On Nov 7, 2015, at 3:28 AM, David Mazieres <[email protected]> 
wrote:
> Wednesday, Tero brought up the prospect of middleboxes reordering
> back-to-back unknown options.  This would currently mess up the ENO
> transcript.  Obviously middleboxes can process and manipulate options
> they know about.  The question is whether anyone has knowledge of a
> middlebox that would flip the order of two, back-to-back, options of the
> same, unknown kind.  It's hard to see a rationale for such behavior.
> Then again, rationality is not the best predictor middlebox behavior.

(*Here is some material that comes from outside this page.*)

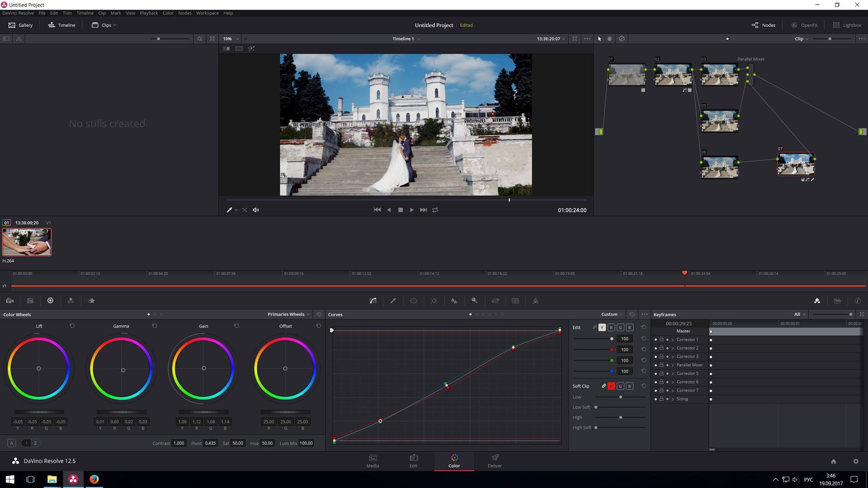Toggle Soft Clip channel link
The image size is (868, 488).
coord(604,386)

> Hence, I'm wondering if anyone has any concrete data or knows of a box
> that would do this in practice.
> 
> Depending on the likelihood of such reordering, I see several ways to
> proceed.
> […]
> 5. Use bytes of the form binary 100xxxxx (that's general suboption and
>    reserved cs values, with v=1) as markers for a 1-32 byte suboption
>    (where the length of variable data is 1 + xxxxx).  This has the
>    advantage that you only need the byte if you have more than one
>    variable-length suboption, and the disadvantage that bytes 128-159
>    might have been useful for something else in the future.  Another
>    disadvantage, if we ever get large SYN options, is that all but the
>    biggest variable-length suboption is now limited to 32 bytes.

I guess one of the approaches I suggested in my last E-mail (before I had read 
yours) is basically equivalent to this, only with the pattern being 10xxxxxx 
(allowing for 1-64-byte sub options but consuming more primary sub-option 
space).  Some flavor of this approach would be my preference, but I don’t have 
a strong intuition for whether the 10xxxxxx or 100xxxxx pattern is better.

At any rate, to reiterate, having multiple TCP-ENO options floating around in 
one TCP header and expecting different implementations to do something sensibly 
consistent with them sounds terrifying, especially when the common - and thus 
only well-tested - case will almost certainly be only one option.